Profil Anggota BPUPKI: Mr Johannes Latuharhary Menolak 7 Kata Pada Piagam Jakarta

Moh. Habib Asyhad
Moh. Habib Asyhad

Editor

Johannes Latuharhary ketika berperan dalam Perjanjian Renville. Dia punya peran penting dalam sidang BPUPKI dan PPKI, terutama dalam hal mukadimah UUD 1945.
Johannes Latuharhary ketika berperan dalam Perjanjian Renville. Dia punya peran penting dalam sidang BPUPKI dan PPKI, terutama dalam hal mukadimah UUD 1945.

Johannes Latuharhary punya peran penting dalam sidang BPUPKI dan PPKI, terutama dalam hal mukadimah UUD 1945. Dia menolak tujuh kata dalam Piagam Jakarta.

---

Intisari hadir di WhatsApp Channel, follow dan dapatkan berita terbaru kami di sini

---

Intisari-Online.com -Badan Penyelidik Usaha-usaha Persiapan Kemerdekaan Indonesia (BPUPKI) punya 67 anggota dengan Dr Kanjeng Raden Tumenggung Radjiman Wedyodiningrat menjadi ketuanya. Salah satu anggotanya adalah Mr Johannes Latuharhary.

Inilah profil singkat Gubernur Maluku pertama itu.

Profil Johannes Latuharhary

Namanya Johannes Latuharhary, lahir di Saparua pada 6 Juli 1900. Ayahnya Yan Latuharhary adalah seorang guru di Saparuasche School yang kemudian berubah menjadi Hollands lnlandsche School (HIS).
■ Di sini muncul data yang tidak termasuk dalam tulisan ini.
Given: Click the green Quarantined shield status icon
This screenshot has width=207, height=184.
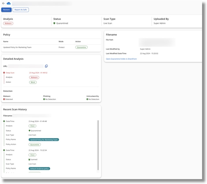Looking at the screenshot, I should (x=54, y=23).
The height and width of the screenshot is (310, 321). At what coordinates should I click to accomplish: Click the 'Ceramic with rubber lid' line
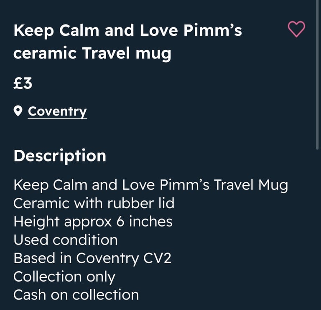point(94,203)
Ibunya bernama Josefin.

Setelah beranjak dewasa, Johannes berangkat ke Batavia untuk melanjutkan pendidikan. Di Batavia dia masuk HBS. Di sana dia belajar bahasa asing. Mulai dari bahasa Belanda, Inggris, hingga Jerman.

Pada 1923 Johannes lulus dari HBS dan berangkat ke Leiden, Belanda, untuk belajar di Fakultas Hukum. Pada 1927 Johannes berhasil meraih gelar meester in de rechten. Dia adalah putra Maluku pertama yang meraih gelar tersebut di Universitas Leiden.

Johannes kemudian kembali ke Indonesia dengan membawa rekomendasi dari guru besarnya, Prof. Dr. Van Vollenhoven. Dia adalah seorang sarjana Hukum Adat yang terkenal serta mempunyai pengaruh besar terhadap Pemerintah Hindia Belanda.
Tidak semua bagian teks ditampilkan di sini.